There were 2607 individuals with a CTYA cancer diagnosis during our study period (1 January 2017–15 August 2020); 380 diagnosed during the pandemic and 1287 diagnosed during the restricted three pre-pandemic periods (table 1, online supplemental table 3). Across the pandemic and pre-pandemic periods, there was a similar distribution of female sex, deprivation level, ethnicity and geographical region in CTYA diagnosed with cancer (table 1).

Table 1

Baseline characteristics of study population for pandemic (1 February 2020–15 August 2020) and restricted pre-pandemic time periods (1 February 2019–15 August 2019, 1 February 2018–15 August 2018, 1 February 2017–15 August 2017)

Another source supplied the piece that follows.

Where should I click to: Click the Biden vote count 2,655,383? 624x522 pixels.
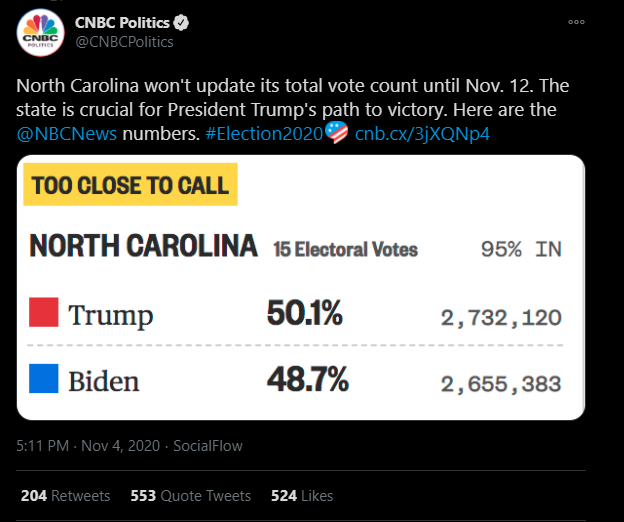[501, 383]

There was a median of 60.8 CTYA cancer diagnoses per month in the pre-pandemic period compared with 55.8 CTYA cancer diagnoses per month in the pandemic period (table 2, figure 1). The pandemic was associated with a 17% (95% CI −28.0% to −4.0%, p=0.009) relative reduction in all cancer diagnoses per month. Specifically, there was a 38% reduction (95% CI −52% to −21%, p<0.001) for CNS tumour diagnoses across all ages, with a 41% reduction (95% CI −58% to −16%, p=0.003) noted in childhood CNS tumour diagnoses and 36% reduction (95% CI −55% to −8%, p=0.02) in TYA CNS tumour diagnoses per month (online supplemental figure 1). A 28% reduction (95% CI −45% to −5%, p=0.02) was observed for lymphoma diagnoses overall, with a 29% decrease (95% CI −49% to −2%, p=0.04) noted for TYA lymphoma diagnoses. We did not detect any significant change in incidence rates for leukaemias, sarcomas and renal tumours associated with the pandemic. We added two Fourier terms to account for seasonality and found that our results remained similar (online supplemental table 4). A sensitivity analysis comparing the restricted pre-pandemic periods with the pandemic period demonstrated similar results overall with an additional statistically significant decrease observed in sarcoma diagnoses per month (online supplemental table 5).

Table 2

Interrupted time-series Poisson regression analysis for the impact of the COVID-19 pandemic on number of cancer diagnoses per month, *statistically significant <0.05

Figure 1

Interrupted Poisson regression time-series analysis of incident cancer diagnoses per month in England before and during the COVID-19 pandemic. (A) All cancer diagnoses, (B) TYA cancer diagnoses, (C) childhood cancer diagnoses. TYA, teenage and young adult.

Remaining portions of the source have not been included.